- **Goal of the exercise**:
Give back exactly the lines of the material below, starting with the line with "Given: Add APTUSDT" and going on through the line with "Stop the program with red stop icon".
---
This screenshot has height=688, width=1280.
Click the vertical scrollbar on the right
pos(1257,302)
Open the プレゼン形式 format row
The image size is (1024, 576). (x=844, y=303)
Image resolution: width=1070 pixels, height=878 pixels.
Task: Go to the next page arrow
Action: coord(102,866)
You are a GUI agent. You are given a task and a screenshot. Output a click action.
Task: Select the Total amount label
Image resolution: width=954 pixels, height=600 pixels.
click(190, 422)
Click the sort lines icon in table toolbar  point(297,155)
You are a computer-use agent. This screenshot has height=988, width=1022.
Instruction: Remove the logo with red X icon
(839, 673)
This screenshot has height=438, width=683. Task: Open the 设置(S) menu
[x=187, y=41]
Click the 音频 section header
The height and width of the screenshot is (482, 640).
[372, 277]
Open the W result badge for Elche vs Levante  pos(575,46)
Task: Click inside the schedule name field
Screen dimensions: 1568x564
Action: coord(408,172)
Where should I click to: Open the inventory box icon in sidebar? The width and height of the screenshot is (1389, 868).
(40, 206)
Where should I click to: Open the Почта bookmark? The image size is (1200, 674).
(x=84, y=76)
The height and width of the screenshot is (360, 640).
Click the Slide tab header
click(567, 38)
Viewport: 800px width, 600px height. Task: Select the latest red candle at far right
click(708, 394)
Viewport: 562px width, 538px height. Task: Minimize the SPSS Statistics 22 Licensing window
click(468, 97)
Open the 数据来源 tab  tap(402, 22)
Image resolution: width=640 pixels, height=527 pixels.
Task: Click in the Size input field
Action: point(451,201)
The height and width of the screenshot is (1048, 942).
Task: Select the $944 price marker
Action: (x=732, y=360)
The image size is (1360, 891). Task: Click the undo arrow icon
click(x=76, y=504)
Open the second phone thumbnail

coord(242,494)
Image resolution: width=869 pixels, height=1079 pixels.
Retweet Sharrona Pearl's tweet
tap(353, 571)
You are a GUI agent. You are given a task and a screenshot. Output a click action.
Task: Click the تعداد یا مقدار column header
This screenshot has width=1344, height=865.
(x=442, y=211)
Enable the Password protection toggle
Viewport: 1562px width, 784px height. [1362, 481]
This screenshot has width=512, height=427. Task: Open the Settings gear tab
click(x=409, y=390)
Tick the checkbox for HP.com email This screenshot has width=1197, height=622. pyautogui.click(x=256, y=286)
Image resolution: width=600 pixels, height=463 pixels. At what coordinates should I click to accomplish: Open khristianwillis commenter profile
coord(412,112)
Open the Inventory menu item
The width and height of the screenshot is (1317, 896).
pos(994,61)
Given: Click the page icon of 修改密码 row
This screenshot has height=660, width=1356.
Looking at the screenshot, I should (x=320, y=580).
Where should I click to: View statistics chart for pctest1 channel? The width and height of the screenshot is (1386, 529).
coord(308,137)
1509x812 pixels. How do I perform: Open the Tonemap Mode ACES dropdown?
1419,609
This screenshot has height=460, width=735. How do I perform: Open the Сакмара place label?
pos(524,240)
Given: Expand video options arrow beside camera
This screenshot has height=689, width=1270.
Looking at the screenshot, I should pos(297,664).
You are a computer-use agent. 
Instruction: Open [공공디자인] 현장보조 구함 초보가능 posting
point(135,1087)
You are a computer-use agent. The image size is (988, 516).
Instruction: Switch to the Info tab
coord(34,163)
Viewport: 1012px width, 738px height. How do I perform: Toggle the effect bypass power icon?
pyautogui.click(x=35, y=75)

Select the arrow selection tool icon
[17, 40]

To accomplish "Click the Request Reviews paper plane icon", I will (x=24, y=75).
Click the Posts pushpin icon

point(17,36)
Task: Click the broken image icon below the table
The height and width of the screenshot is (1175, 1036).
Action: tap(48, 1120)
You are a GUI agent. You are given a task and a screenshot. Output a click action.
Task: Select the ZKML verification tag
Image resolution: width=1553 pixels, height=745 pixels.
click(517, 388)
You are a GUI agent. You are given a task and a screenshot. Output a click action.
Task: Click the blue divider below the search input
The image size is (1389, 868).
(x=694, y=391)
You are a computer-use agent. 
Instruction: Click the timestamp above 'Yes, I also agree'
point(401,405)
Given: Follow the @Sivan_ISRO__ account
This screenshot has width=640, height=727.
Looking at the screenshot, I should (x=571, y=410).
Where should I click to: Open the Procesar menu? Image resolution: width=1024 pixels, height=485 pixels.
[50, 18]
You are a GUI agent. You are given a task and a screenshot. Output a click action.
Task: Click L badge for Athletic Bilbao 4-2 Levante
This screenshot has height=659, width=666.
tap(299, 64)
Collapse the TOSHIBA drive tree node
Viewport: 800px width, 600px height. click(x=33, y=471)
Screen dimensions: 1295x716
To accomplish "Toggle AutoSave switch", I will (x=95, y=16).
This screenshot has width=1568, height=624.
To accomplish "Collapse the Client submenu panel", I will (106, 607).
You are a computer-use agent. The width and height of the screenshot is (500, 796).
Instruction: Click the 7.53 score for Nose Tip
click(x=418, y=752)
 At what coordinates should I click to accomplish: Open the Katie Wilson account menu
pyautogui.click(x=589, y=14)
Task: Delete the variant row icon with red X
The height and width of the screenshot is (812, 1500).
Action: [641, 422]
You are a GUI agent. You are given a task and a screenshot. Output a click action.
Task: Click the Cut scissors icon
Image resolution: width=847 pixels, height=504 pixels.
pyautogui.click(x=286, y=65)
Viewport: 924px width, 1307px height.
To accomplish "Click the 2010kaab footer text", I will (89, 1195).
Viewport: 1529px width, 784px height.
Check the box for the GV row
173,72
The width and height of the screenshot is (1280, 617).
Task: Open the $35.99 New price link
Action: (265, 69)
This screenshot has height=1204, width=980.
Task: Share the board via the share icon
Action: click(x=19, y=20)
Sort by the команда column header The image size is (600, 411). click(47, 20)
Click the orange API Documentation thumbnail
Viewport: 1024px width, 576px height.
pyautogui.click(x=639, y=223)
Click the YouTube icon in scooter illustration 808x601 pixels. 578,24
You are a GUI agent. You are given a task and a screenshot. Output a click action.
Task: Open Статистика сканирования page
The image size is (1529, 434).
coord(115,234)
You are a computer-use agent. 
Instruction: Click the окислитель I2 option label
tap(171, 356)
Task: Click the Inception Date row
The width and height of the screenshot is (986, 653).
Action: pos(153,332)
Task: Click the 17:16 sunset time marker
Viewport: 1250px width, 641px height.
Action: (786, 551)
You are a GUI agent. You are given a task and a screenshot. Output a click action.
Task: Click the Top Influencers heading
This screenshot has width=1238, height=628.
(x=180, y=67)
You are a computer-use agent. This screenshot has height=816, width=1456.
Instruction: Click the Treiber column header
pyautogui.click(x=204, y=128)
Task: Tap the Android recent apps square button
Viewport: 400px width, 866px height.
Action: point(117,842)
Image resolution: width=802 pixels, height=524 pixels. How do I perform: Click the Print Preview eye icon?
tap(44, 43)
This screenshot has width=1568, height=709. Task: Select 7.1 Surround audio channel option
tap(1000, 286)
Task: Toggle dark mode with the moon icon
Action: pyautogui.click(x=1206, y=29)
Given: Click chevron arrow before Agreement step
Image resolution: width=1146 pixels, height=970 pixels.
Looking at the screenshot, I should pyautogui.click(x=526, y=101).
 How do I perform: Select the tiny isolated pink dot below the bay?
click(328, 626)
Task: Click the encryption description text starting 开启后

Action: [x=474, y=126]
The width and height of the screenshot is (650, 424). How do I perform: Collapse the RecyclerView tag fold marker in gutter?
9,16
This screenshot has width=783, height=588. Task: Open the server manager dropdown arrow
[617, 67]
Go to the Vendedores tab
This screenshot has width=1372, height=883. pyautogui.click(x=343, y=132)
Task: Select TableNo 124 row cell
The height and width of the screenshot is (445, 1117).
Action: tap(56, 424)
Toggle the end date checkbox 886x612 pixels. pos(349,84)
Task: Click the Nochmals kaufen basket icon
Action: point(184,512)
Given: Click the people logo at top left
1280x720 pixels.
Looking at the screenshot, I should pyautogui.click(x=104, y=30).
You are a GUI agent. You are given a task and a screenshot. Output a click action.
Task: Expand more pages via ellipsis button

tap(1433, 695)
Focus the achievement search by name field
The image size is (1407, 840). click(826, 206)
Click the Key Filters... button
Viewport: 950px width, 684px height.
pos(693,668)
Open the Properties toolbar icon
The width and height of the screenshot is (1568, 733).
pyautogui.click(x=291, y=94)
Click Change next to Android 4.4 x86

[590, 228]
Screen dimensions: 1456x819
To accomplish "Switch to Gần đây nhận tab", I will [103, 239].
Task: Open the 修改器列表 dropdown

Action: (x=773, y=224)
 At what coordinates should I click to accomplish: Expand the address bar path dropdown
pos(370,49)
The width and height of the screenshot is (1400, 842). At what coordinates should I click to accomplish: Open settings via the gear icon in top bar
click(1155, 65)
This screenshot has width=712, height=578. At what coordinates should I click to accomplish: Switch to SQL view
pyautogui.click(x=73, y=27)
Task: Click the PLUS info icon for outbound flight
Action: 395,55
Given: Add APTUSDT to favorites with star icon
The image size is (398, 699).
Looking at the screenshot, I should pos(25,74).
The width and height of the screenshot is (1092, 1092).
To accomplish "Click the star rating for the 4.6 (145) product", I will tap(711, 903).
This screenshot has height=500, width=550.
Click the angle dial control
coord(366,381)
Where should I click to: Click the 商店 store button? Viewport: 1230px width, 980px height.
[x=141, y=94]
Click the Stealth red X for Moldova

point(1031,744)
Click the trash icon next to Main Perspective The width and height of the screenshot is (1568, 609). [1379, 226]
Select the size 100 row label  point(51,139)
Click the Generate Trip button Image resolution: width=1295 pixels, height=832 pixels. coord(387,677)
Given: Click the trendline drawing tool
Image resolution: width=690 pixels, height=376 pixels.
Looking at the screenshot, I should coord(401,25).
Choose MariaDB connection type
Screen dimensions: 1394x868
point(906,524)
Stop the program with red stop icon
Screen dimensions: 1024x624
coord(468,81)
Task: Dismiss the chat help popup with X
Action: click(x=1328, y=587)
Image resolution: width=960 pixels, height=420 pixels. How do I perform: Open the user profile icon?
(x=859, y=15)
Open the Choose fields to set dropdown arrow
---
- **Response box**:
Given: Add APTUSDT to favorites with star icon
The image size is (398, 699).
Looking at the screenshot, I should pos(25,74).
The width and height of the screenshot is (1092, 1092).
To accomplish "Click the star rating for the 4.6 (145) product", I will tap(711, 903).
This screenshot has height=500, width=550.
Click the angle dial control
coord(366,381)
Where should I click to: Click the 商店 store button? Viewport: 1230px width, 980px height.
[x=141, y=94]
Click the Stealth red X for Moldova

point(1031,744)
Click the trash icon next to Main Perspective The width and height of the screenshot is (1568, 609). [1379, 226]
Select the size 100 row label  point(51,139)
Click the Generate Trip button Image resolution: width=1295 pixels, height=832 pixels. coord(387,677)
Given: Click the trendline drawing tool
Image resolution: width=690 pixels, height=376 pixels.
Looking at the screenshot, I should coord(401,25).
Choose MariaDB connection type
Screen dimensions: 1394x868
point(906,524)
Stop the program with red stop icon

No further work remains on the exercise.